> **GIVEN PROBLEM**: Copy out each of the entries below word for word, keeping every line as it is.
--- start ---
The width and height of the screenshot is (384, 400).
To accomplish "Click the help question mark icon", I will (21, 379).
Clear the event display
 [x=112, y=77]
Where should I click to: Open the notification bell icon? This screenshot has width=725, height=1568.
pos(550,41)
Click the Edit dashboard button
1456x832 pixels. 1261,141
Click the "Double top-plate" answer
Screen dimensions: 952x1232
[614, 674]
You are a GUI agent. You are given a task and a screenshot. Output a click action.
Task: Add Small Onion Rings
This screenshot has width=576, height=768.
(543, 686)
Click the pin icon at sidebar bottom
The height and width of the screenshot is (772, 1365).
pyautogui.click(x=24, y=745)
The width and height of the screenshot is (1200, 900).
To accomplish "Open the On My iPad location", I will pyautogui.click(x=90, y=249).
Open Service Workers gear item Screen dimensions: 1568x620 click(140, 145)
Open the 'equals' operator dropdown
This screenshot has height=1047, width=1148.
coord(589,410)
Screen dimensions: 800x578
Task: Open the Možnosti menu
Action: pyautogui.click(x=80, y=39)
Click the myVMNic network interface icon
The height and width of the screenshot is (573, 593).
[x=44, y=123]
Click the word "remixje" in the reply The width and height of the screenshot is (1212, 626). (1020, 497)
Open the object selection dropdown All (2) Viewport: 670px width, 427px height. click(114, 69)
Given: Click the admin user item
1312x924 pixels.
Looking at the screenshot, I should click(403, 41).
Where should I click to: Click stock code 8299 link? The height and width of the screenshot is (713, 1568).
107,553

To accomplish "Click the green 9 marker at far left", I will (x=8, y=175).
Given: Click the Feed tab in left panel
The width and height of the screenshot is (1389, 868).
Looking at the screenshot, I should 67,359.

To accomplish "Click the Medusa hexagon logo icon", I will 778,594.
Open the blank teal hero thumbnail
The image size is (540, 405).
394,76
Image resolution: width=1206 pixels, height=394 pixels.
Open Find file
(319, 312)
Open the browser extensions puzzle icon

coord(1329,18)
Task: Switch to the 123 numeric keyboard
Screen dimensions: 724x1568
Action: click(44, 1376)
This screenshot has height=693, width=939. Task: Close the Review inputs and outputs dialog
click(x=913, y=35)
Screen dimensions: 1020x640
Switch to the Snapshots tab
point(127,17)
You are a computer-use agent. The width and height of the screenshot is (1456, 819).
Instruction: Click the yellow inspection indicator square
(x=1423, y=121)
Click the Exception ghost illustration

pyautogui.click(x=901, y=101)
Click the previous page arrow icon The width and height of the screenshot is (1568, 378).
--- end ---
> **EXERCISE RESULT**:
The width and height of the screenshot is (384, 400).
To accomplish "Click the help question mark icon", I will (21, 379).
Clear the event display
 [x=112, y=77]
Where should I click to: Open the notification bell icon? This screenshot has width=725, height=1568.
pos(550,41)
Click the Edit dashboard button
1456x832 pixels. 1261,141
Click the "Double top-plate" answer
Screen dimensions: 952x1232
[614, 674]
You are a GUI agent. You are given a task and a screenshot. Output a click action.
Task: Add Small Onion Rings
This screenshot has width=576, height=768.
(543, 686)
Click the pin icon at sidebar bottom
The height and width of the screenshot is (772, 1365).
pyautogui.click(x=24, y=745)
The width and height of the screenshot is (1200, 900).
To accomplish "Open the On My iPad location", I will pyautogui.click(x=90, y=249).
Open Service Workers gear item Screen dimensions: 1568x620 click(140, 145)
Open the 'equals' operator dropdown
This screenshot has height=1047, width=1148.
coord(589,410)
Screen dimensions: 800x578
Task: Open the Možnosti menu
Action: pyautogui.click(x=80, y=39)
Click the myVMNic network interface icon
The height and width of the screenshot is (573, 593).
[x=44, y=123]
Click the word "remixje" in the reply The width and height of the screenshot is (1212, 626). (1020, 497)
Open the object selection dropdown All (2) Viewport: 670px width, 427px height. click(114, 69)
Given: Click the admin user item
1312x924 pixels.
Looking at the screenshot, I should click(403, 41).
Where should I click to: Click stock code 8299 link? The height and width of the screenshot is (713, 1568).
107,553

To accomplish "Click the green 9 marker at far left", I will (x=8, y=175).
Given: Click the Feed tab in left panel
The width and height of the screenshot is (1389, 868).
Looking at the screenshot, I should 67,359.

To accomplish "Click the Medusa hexagon logo icon", I will 778,594.
Open the blank teal hero thumbnail
The image size is (540, 405).
394,76
Image resolution: width=1206 pixels, height=394 pixels.
Open Find file
(319, 312)
Open the browser extensions puzzle icon

coord(1329,18)
Task: Switch to the 123 numeric keyboard
Screen dimensions: 724x1568
Action: click(44, 1376)
This screenshot has height=693, width=939. Task: Close the Review inputs and outputs dialog
click(x=913, y=35)
Screen dimensions: 1020x640
Switch to the Snapshots tab
point(127,17)
You are a computer-use agent. The width and height of the screenshot is (1456, 819).
Instruction: Click the yellow inspection indicator square
(x=1423, y=121)
Click the Exception ghost illustration

pyautogui.click(x=901, y=101)
Click the previous page arrow icon The width and height of the screenshot is (1568, 378).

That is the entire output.